====== SOURCE MATERIAL ======

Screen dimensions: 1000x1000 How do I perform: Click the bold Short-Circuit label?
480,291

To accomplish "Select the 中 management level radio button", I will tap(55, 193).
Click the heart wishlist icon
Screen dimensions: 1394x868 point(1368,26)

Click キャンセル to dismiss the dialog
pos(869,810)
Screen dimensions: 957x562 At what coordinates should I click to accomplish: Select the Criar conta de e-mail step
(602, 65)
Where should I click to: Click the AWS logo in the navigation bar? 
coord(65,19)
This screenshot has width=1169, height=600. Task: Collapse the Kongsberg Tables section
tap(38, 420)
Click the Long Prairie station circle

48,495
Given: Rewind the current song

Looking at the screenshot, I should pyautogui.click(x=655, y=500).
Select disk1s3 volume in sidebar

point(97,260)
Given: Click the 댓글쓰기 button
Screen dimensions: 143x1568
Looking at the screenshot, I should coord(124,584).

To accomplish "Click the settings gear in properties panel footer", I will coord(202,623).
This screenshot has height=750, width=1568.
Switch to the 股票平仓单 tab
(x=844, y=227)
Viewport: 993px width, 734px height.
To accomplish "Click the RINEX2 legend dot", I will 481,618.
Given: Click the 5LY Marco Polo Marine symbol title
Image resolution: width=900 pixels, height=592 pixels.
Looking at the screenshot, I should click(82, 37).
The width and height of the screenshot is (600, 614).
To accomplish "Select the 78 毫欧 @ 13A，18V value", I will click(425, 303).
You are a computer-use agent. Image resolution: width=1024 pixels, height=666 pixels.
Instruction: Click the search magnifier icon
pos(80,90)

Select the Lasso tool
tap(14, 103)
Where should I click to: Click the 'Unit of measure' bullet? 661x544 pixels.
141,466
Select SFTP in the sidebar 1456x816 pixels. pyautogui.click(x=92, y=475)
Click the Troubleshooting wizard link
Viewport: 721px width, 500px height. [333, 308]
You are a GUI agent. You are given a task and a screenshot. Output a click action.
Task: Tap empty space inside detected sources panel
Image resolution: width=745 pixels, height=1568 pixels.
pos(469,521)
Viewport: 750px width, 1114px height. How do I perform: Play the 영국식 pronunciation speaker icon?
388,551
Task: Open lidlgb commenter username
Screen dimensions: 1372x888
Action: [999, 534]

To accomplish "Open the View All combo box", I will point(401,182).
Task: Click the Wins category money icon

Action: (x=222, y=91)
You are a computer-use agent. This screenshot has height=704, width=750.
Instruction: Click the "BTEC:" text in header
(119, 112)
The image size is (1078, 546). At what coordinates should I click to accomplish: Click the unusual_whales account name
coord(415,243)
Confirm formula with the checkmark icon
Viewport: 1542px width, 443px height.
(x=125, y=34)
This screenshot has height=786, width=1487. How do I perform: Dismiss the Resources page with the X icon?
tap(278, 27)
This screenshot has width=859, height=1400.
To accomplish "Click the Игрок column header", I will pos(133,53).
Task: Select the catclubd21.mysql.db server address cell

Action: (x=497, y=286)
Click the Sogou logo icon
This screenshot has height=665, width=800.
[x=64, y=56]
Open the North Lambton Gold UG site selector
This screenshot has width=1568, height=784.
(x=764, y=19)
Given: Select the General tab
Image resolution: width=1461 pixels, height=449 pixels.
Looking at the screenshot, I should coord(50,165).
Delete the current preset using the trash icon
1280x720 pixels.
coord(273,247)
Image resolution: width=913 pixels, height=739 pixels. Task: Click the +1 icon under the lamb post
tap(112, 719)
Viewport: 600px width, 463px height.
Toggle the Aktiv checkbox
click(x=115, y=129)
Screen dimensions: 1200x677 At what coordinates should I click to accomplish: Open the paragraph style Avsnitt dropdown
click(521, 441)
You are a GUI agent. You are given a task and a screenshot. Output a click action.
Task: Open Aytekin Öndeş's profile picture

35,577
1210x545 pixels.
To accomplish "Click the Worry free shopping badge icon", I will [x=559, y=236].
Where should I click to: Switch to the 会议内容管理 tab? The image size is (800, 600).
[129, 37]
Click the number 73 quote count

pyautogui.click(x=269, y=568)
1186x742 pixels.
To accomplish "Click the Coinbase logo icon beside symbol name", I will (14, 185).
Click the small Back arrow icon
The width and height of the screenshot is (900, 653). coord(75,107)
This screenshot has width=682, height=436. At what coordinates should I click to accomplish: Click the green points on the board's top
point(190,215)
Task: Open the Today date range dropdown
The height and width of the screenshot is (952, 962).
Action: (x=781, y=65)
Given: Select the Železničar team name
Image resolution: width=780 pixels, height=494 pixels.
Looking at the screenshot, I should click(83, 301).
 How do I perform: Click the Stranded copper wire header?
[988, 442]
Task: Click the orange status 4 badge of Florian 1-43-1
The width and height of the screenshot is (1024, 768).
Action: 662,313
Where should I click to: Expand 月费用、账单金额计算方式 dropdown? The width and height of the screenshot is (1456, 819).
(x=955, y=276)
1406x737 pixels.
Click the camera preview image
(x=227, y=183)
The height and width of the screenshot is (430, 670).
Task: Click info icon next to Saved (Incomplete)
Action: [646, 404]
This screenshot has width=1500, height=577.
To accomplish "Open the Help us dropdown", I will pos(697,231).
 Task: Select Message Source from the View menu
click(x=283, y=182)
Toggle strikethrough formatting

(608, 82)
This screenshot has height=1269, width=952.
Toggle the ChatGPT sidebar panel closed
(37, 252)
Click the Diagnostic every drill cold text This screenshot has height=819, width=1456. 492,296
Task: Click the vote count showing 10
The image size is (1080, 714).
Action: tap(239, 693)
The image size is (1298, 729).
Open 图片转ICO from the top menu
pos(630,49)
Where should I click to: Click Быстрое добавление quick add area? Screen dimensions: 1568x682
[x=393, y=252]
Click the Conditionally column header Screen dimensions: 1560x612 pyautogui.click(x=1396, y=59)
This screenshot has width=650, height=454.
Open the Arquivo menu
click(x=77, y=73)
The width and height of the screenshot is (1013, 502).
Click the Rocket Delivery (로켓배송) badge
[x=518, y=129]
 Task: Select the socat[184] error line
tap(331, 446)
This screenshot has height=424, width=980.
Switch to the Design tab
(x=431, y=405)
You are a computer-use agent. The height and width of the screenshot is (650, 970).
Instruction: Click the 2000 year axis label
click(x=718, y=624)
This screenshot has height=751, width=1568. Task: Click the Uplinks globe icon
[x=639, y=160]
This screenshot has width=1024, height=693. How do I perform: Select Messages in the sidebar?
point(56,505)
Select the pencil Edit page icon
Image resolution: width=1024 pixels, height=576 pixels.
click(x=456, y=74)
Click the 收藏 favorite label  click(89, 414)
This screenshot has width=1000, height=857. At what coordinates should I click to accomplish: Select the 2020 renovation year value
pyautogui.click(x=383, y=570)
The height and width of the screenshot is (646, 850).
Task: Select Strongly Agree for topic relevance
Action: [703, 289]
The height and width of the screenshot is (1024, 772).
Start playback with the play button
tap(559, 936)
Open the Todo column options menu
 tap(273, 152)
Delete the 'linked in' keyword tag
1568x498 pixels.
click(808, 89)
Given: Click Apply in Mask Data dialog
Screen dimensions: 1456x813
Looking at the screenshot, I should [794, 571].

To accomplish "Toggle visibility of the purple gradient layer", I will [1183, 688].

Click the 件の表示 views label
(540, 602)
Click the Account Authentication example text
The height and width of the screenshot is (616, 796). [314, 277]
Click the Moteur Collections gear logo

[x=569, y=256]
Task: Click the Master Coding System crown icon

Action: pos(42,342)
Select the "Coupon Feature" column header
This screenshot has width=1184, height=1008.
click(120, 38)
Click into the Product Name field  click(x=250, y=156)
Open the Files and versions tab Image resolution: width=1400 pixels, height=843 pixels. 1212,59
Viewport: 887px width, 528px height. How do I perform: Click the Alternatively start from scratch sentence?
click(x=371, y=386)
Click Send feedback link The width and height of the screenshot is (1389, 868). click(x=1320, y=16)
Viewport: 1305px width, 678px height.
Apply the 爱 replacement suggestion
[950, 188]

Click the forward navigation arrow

======

DIRECTIONS FOR THIS TASK:
For the word "agent", return every line of the records that holds it.

SOLUTION TO THE PROBLEM:
You are a computer-use agent. Image resolution: width=1024 pixels, height=666 pixels.
You are a GUI agent. You are given a task and a screenshot. Output a click action.
You are a computer-use agent. This screenshot has height=704, width=750.
You are a GUI agent. You are given a task and a screenshot. Output a click action.
You are a computer-use agent. The height and width of the screenshot is (650, 970).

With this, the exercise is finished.